Review de Edileuza Coelho, poeta, sobre Panthalassa, o novo livro da autora brasileira Isadora Salazar.


Ler Panthalassa é aconchegar-se mesmo sobre metralhadoras. É ficar frente a frente com as múltiplas Isa0doras aglutinadas à espinha do texto. Na solidão pandêmica que enlutou o planeta, a solidão de uma Arca de Noé-apartamento às avessas: não quer salvar o mundo, mas sobreviver a ele – Isadora, tal qual Maiakoviski, “toca a flauta de sua própria coluna vertebral”, pois o mundo são as horas que se arrastam devagar e caem no tempo, e formam risos, peixes, e formam dores…Não…nesta Arca não há casal de pombos alvos – salvar o que restou de humano em meio ao “dilúvio-dores”, é que é preciso! Em um texto onde se entrelaçam o trágico e o cru, dialogando de modo crítico com o leitor e a própria vida, um brinco de joaninhas de rubi e um cacho de algodão doce multicolorido sintetizam o assombro da delicadeza e da crueza da vida. Aqui, a graça alcançada é permanecer viva, é manter o sangue túrgido e quente a correr nas ramas de veias, como a aramar um bonsai. Aqui, Deus não é condenador nem redentor, tampouco esse dilúvio durou “apenas” 40 dias! ” E o túmulo dela foram as gretas do ralo de um grande banheiro azul”, nestas linhas, Isadora, chora até escoar-se por inteira pelo ralo do banheiro. Mas não um banheiro qualquer- um banheiro azul de mulher, um banheiro com fendas sexuais.

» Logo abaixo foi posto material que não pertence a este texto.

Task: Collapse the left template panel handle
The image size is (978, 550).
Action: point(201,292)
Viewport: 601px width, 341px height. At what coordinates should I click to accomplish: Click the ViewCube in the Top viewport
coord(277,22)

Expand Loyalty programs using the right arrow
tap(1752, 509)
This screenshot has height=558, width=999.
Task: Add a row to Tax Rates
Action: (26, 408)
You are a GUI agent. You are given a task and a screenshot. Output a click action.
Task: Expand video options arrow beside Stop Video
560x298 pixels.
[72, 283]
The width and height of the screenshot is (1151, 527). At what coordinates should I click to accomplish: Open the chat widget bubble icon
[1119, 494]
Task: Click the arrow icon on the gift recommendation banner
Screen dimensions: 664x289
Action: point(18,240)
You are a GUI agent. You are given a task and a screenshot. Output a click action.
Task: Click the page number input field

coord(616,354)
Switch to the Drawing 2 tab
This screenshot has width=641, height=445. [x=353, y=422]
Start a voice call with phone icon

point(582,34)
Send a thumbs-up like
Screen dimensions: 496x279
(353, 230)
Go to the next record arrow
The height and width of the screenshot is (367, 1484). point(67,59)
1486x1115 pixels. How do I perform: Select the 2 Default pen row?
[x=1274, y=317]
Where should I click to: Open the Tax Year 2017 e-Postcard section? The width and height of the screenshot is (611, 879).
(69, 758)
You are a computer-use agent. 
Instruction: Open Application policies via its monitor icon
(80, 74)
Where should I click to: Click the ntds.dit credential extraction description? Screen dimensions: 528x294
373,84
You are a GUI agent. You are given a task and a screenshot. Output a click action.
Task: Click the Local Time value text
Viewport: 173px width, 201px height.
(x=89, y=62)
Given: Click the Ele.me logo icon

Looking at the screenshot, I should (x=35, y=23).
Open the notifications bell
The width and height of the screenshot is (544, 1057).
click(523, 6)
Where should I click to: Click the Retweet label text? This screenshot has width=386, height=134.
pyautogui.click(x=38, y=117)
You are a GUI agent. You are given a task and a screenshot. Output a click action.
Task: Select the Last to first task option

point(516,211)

A autora é a própria Arca lutando para respirar na solidão claustrofóbica de um apartamento “com duas filhas e quatro gatas, ou, ao menos, não esquecer que ainda é humana, mesmo que, para isso, precise comungar com os seres anaeróbicos do ralo do banheiro. As imagens de Panthalassa nos levam à reflexão sobre o estranho caos organizado que é a vida: dormimos, acordamos, sorrimos, choramos, e tentamos retirar aquela mancha que jamais sairá do prato de porcelana. Da fala mansa e meiga de Isadora Salazar não restou pedra sobre pedra em muitos parágrafos de Panthalassa: porque a vida é um movimento contínuo de rupturas. E bate. E dói. Então é preciso gritar ” e o meu brado caixa alta reverbera no chute de outras portas”. Ou acinzentar os amarelos-céreos com “urubus rasantes próximos demais ao vítreo de todos os olhos ensombreiam tudo que é pálpebras, espelhos e manhãs.” Se da Arca de Noé nada restou do sangue desbotado sob a água; de Panthalassa restou tudo: texto original e irretocável, em carne, sangue, ossos e vértebras.